The user selects IP Address Objects, and the script runs once per target.

OS: Linux, any distribution
Target: IP Address (one run per selected Object)

Commands:

StepNameCommand
1pingtimeout '<<timeout>>' ping -c 1 '<<target>>' >/dev/null 2>&1 && echo 'REACHABLE target=<<target>>' || echo 'UNREACHABLE target=<<target>>'
1class ReachabilityProcessor(MethodToolWorkflowProcessor):
2 def process(self, request):
3 ip_factory = request.object_factories[ObjectTypeEnum.IP_ADDRESS]
4 success = False
5 for output in request.signals.values():
6 for match in re.findall(r"REACHABLE target=([^\s]+)", output or ""):
7 ip_factory.set_param(ip_address=match)
8 ip_factory.build_object()
9 success = True
10 return MethodToolWorkflowProcessResult(success=success)

CLI Tool, direct URLs: JSON report

The binary downloads per OS and architecture and emits one JSON report.

Location: Direct URLs (Linux x86_64 and arm64)
Fixed arguments: discover dns forward
Target: FQDN (one run per selected Object)
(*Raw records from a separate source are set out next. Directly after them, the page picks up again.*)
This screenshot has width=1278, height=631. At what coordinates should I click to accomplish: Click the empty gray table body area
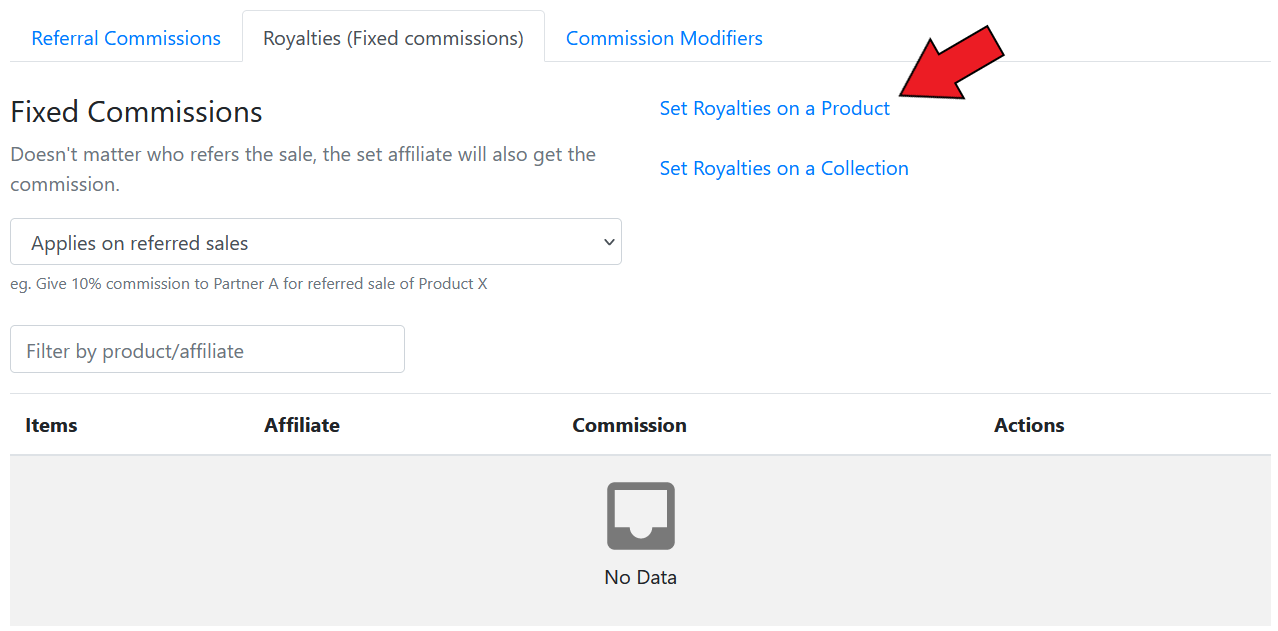300,540
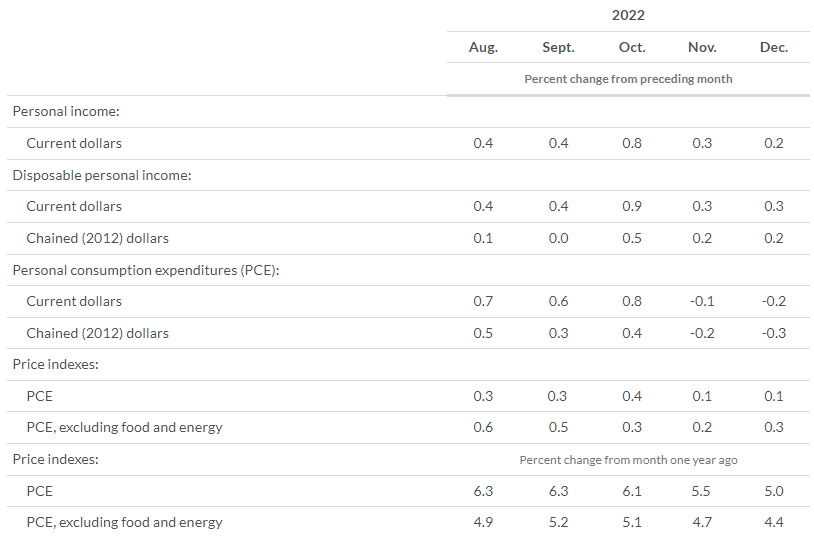Screen dimensions: 814x543
Task: Click PCE current dollars December value -0.2
Action: pyautogui.click(x=772, y=301)

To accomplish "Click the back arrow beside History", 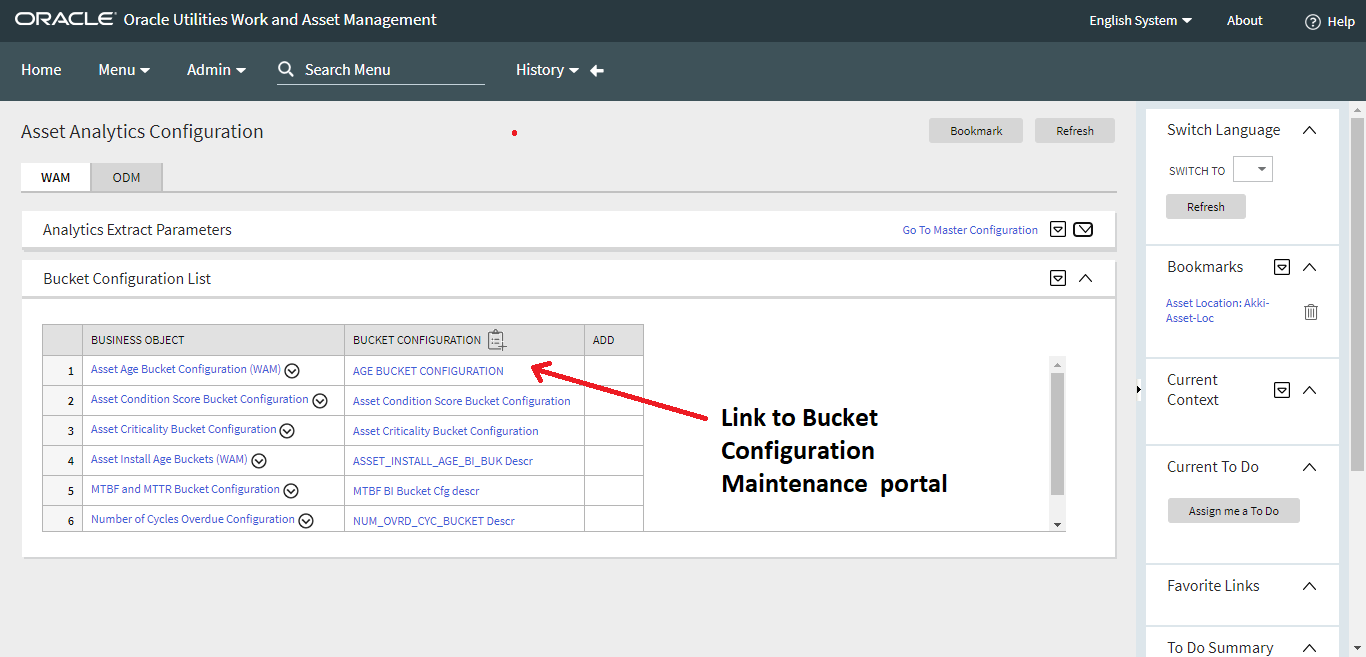I will [596, 70].
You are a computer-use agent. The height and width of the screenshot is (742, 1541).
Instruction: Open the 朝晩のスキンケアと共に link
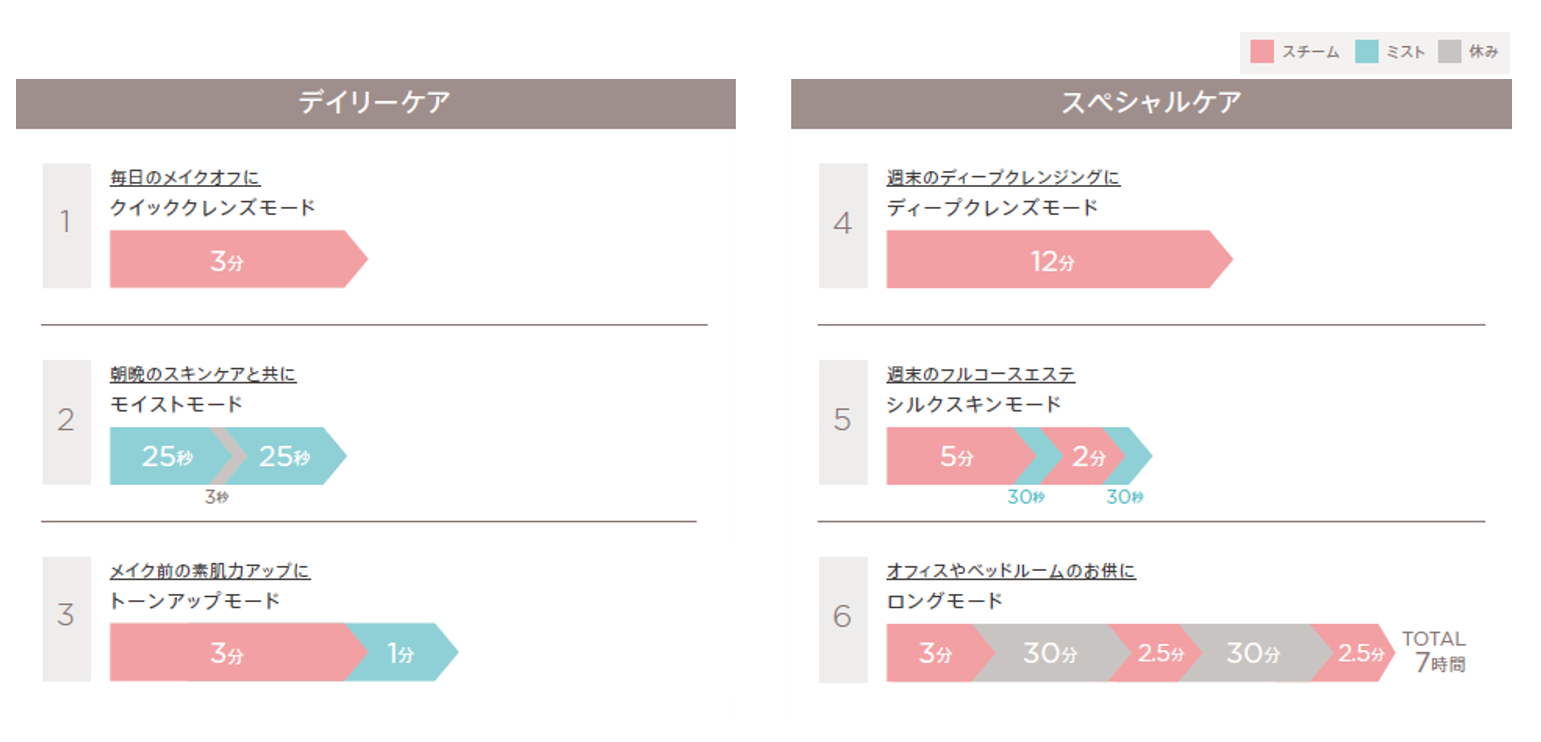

1class DnsForwardProcessor(MethodToolSignalProcessor):
2 def process(self, request):
3 data = json.loads(request.signal_content)
4 ip_factory = request.object_factories[ObjectTypeEnum.IP_ADDRESS]
5 success = False
6 for lookup in (data.get("result") or {}).get("lookups") or []:
7 ip = lookup.get("ipAddress")
8 if not ip:
9 continue
10 ip_factory.set_param(ip_address=ip)
11 ip_factory.build_object()
12 success = True
13 return MethodToolSignalProcessResult(success=success)

Common pitfalls

SymptomLikely causeFix
Validation says a factory key is missinggeneratesTypes omits an Object TypeAdd every Object Type used in request.object_factories.
Compiler says mockTarget is requiredTool has targets but validation omitted oneSupply a realistic target string.
Command has unresolved placeholdersenv_vars key does not match <<placeholder>>Match names exactly and return plain strings.
Processor returns success but UI shows nothingThe success-criteria Object was not createdAlign successCriteria with the Processor output.
Tool does not appear for selected ObjectsTarget parameter type cannot resolve to a stringUse an Object Type that resolves, such as IP Address or FQDN.
Python compiles locally but fails validationSandbox blocks imports or dunder accessRemove imports, file IO, subprocesses, and introspection.

Final review checklist

  • Tool name is lowercase alphanumeric and versioned.
  • Risk level accurately reflects expected operational impact.
  • Required parameters match the Compiler’s assumptions.
  • Every Ontology target parameter appears in Compiler targets.
  • Script placeholders are quoted and fully substituted.
  • CLI commandArgs do not include the binary path.
  • Processor defines exactly one subclass.
  • generatesTypes includes every factory the Processor uses.
  • Success criteria matches a created Object Type.
  • A valid sample output and an empty or negative output were both tested.
  • Compiler validation passed for every OS and architecture you support.

For the step-by-step walkthrough of building a Tool in the UI, see Operator-defined Tools. For how Tools fit into the platform, see Tools.